Said Davis: "So far, I'm getting a lot of briefings and trying to ascertain what various city personnel are doing as it relates to projects in that area."

Unless Davis decides he wants to team up with the initiative again, USF Vice President Bill Heller said, the university will continue the initiative on its own with programs the city was not involved in, such as SAT preparation for poor students.

"The thing is, it's not the ending of the Urban Initiative," Heller said. "We feel very strongly about being a part of the fabric of the neighborhood that we're located in. This university I think has a responsibility to participate with its neighborhood."

The city's funding for the initiative has been controversial before.

Former council members Bea Griswold and Kathleen Ford opposed funding it last year. They were upset that former Urban Initiative staffer Doug Tuthill had worked with the National People's Democratic Uhuru Movement to apply to open a charter school.

Tuthill's job was supported by the $50,000 the city had contributed. Instead of pulling the funding, the council signed a contract limiting the use of its money to the support of its reading, business and Challenge programs. Tuthill resigned a month later.

Heller replaced Tuthill with Terry Bradley. Heller said Bradley's position must be eliminated unless the City Council restores funding.
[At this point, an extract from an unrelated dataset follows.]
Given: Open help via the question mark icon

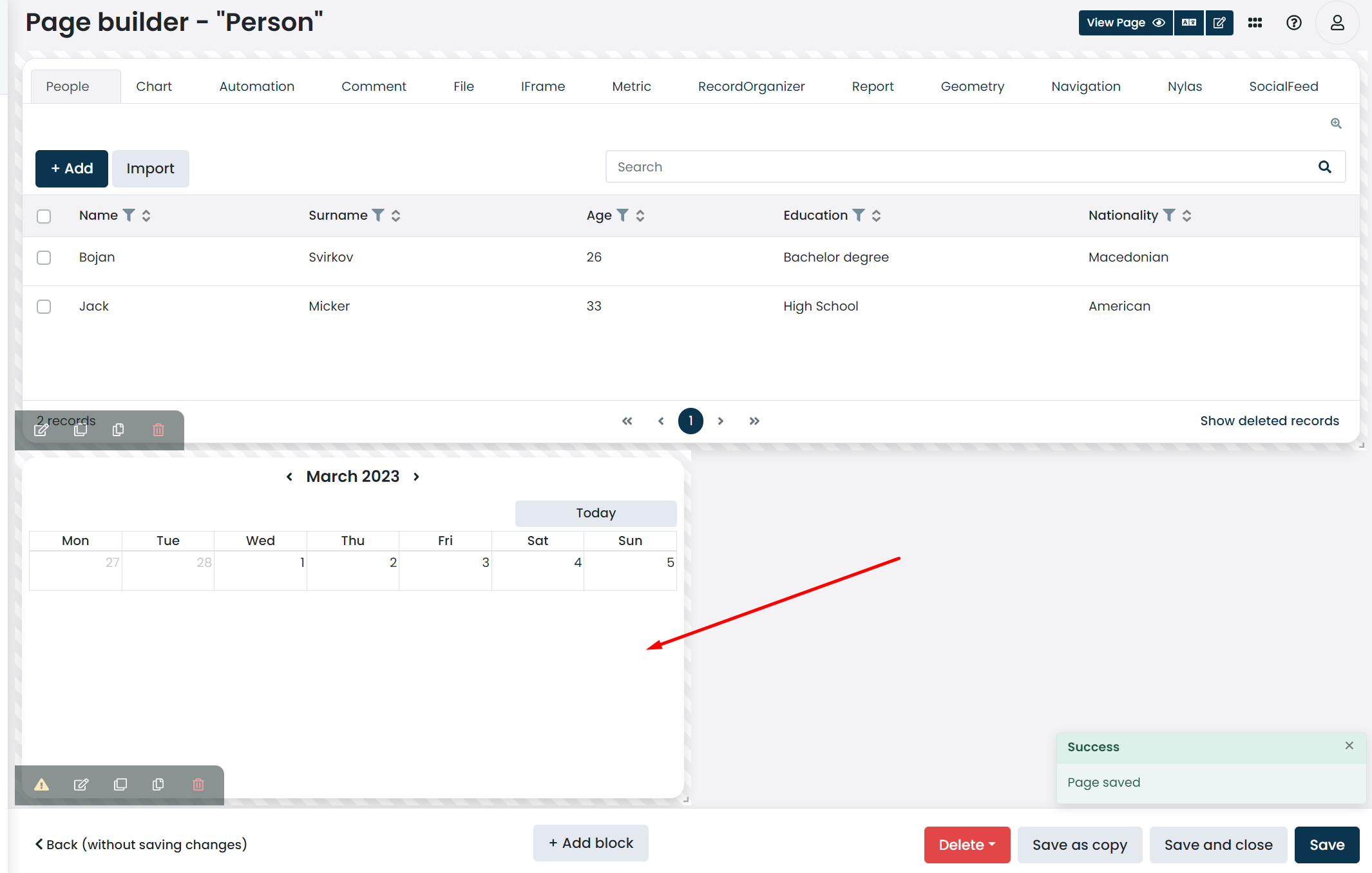Looking at the screenshot, I should pos(1294,23).
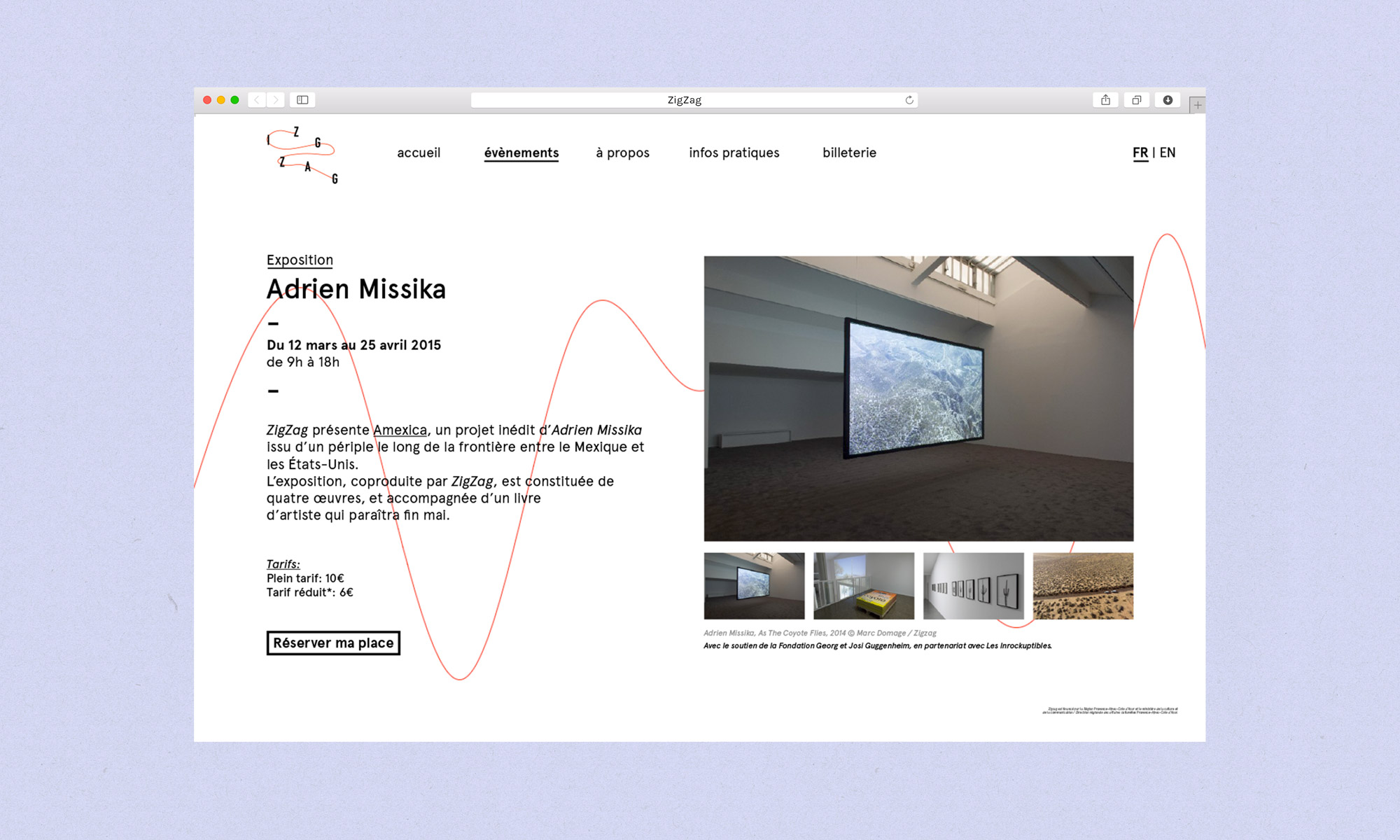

Council member Earnest Williams, whose district includes the neighborhoods the initiative serves, said he remains undecided about whether the program is worthy of continued funding.

"Some of these things we are attempting to do are long-term things," he said. "But we have to do an assessment of value of what we have gotten so far."

St. Petersburg budget hearing

City residents may lobby the City Council for any changes in next year's city budget at a public hearing that begins at 7 p.m. today at City Hall, 175 Fifth St. N.